If you will indulge me for a second, Presiding Officer, I want to make it clear that I will make my own choices about where I sit in this chamber in the foreseeable future. [
.] I will certainly sit nowhere near Jackie Baillie, I can tell you that. [
.] I am nothing but candid to Parliament—it is all part of my belief in parliamentary scrutiny and accountability, which I have championed all my days.
Jackie Baillie asks me to increase the funding. I wonder whether she was paying attention to the budget, because the budget increased the funding for the NHS by £1 billion, and that would not have happened if I had not taken the tough decision to increase tax—[
As always—this is a bit of parliamentary feedback—we again have a running commentary from Jackie Baillie, who speaks throughout the answers that Government ministers are giving carefully—
She is doing it again as I continue to give my answer, and we will continue with this farrago of nonsense for as long as it takes Jackie Baillie to stop talking while I am answering her question, so I may be here a long time—
Longer than I anticipated being here, Presiding Officer.
The key point that I make to Jackie Baillie is that the funding for the NHS has been increased, and that can be deployed to meet the needs of individuals in our society, which is what it is intended to do.

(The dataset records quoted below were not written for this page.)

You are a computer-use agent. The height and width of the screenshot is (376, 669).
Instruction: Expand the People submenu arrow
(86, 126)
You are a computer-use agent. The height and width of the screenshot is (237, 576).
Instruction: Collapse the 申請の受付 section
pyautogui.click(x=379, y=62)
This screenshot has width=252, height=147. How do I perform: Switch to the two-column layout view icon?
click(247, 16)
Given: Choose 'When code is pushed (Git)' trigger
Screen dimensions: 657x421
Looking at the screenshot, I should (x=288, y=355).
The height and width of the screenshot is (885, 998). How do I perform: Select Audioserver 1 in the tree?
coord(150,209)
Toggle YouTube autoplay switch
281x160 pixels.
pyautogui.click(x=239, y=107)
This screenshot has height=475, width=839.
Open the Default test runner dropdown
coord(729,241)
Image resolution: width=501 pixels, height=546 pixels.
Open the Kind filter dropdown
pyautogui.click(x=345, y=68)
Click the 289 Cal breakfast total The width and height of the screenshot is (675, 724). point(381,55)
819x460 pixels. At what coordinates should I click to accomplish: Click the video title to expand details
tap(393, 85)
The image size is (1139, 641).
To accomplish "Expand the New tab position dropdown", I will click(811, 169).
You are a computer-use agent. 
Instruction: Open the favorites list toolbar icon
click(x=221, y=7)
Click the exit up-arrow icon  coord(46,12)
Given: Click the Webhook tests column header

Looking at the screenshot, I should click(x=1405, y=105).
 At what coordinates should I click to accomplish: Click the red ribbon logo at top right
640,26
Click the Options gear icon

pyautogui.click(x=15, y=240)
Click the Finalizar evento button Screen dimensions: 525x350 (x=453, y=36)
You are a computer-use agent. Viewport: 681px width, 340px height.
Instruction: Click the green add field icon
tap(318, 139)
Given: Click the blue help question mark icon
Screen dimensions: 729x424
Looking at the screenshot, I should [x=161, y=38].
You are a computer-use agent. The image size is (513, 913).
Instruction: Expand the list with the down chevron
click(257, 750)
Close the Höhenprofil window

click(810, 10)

I have met several constituents who are living with long Covid, some of them known as first wavers, and they told me that they felt that the support was not there when they needed it. That impacts on family life, too, with breadwinners being unable to work and children coping with the enormous change in their lives as a consequence of having a parent with long Covid. What more can be done to support people living with long Covid and those in their households?
The key point is to ensure that those who are suffering from long Covid obtain the clinical interventions that they require. As I said in answer to Mr Fraser, that will vary from individual to individual. That is why the increase in funding for the national health service is important, because it enables the health service to better meet the needs of individuals and their clinical issues.
In relation to the family context that Beatrice Wishart raised, which is very important, there will be a wide range of services available in the community. I am very familiar with some of the carer support services in Shetland, which I have always admired over the years. They are very good, community-based services that will be available to support families in those circumstances. A mix of clinical and non-clinical interventions will be involved, but, crucially, we must make sure that those focus on the needs of individuals and families, which are right at the heart of the Covid recovery strategy.